Source data:
-- -- --

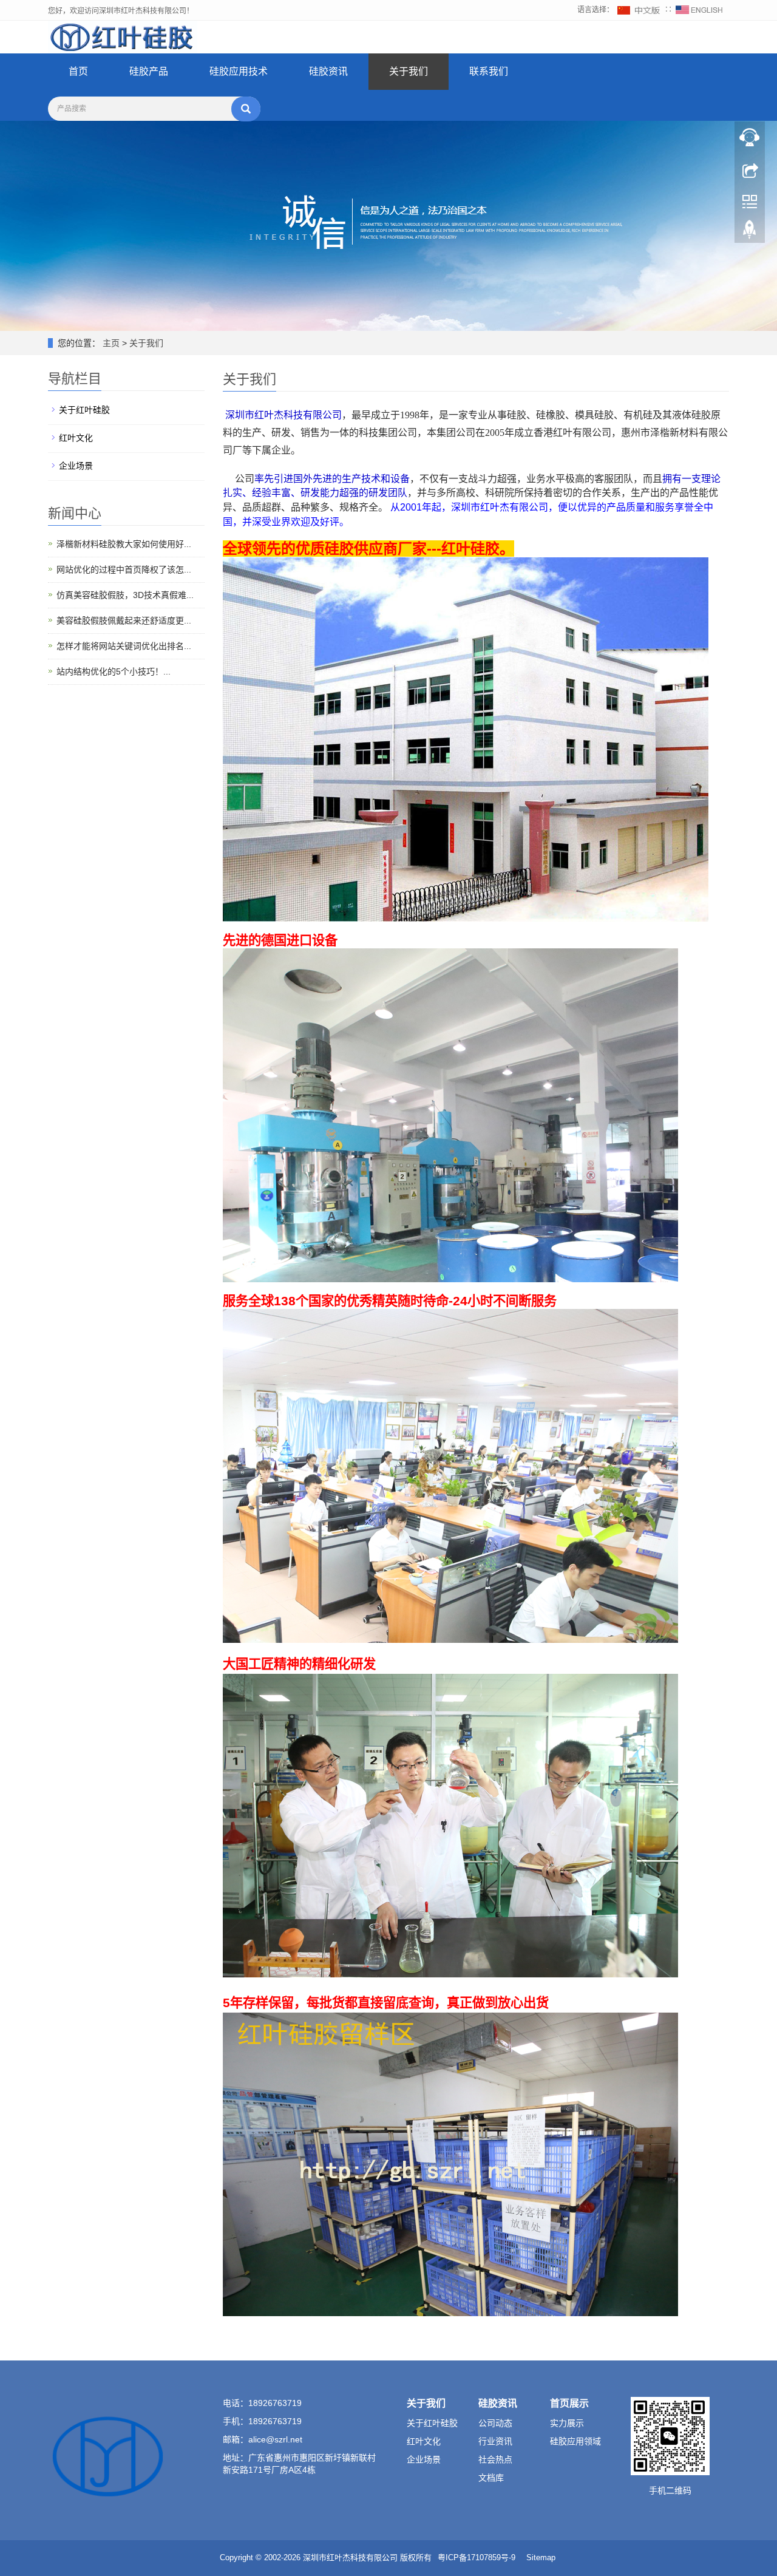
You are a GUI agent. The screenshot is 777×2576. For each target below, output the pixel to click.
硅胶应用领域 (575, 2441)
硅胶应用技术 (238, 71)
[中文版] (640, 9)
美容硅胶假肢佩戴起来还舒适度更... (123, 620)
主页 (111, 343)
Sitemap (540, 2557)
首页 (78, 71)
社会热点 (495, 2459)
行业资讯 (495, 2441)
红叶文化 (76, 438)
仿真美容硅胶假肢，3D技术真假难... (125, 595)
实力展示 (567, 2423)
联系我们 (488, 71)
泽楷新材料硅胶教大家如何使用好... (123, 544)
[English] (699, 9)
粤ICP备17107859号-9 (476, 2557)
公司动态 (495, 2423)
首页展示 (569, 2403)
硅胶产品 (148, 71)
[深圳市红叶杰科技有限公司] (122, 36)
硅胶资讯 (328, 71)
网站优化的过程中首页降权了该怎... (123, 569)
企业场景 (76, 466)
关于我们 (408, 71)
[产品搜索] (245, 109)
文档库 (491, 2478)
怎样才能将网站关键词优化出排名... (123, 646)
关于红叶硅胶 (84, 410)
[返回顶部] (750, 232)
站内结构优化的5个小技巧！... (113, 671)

-- -- --

What to do:
In the listing above, find the line holding "红叶文化 (76, 438)" and the line holding "[产品搜索] (245, 109)", then output those two lines and every line between them exactly.

Answer section:
红叶文化 (76, 438)
仿真美容硅胶假肢，3D技术真假难... (125, 595)
实力展示 (567, 2423)
联系我们 (488, 71)
泽楷新材料硅胶教大家如何使用好... (123, 544)
[English] (699, 9)
粤ICP备17107859号-9 (476, 2557)
公司动态 (495, 2423)
首页展示 (569, 2403)
硅胶产品 (148, 71)
[深圳市红叶杰科技有限公司] (122, 36)
硅胶资讯 (328, 71)
网站优化的过程中首页降权了该怎... (123, 569)
企业场景 (76, 466)
关于我们 (408, 71)
[产品搜索] (245, 109)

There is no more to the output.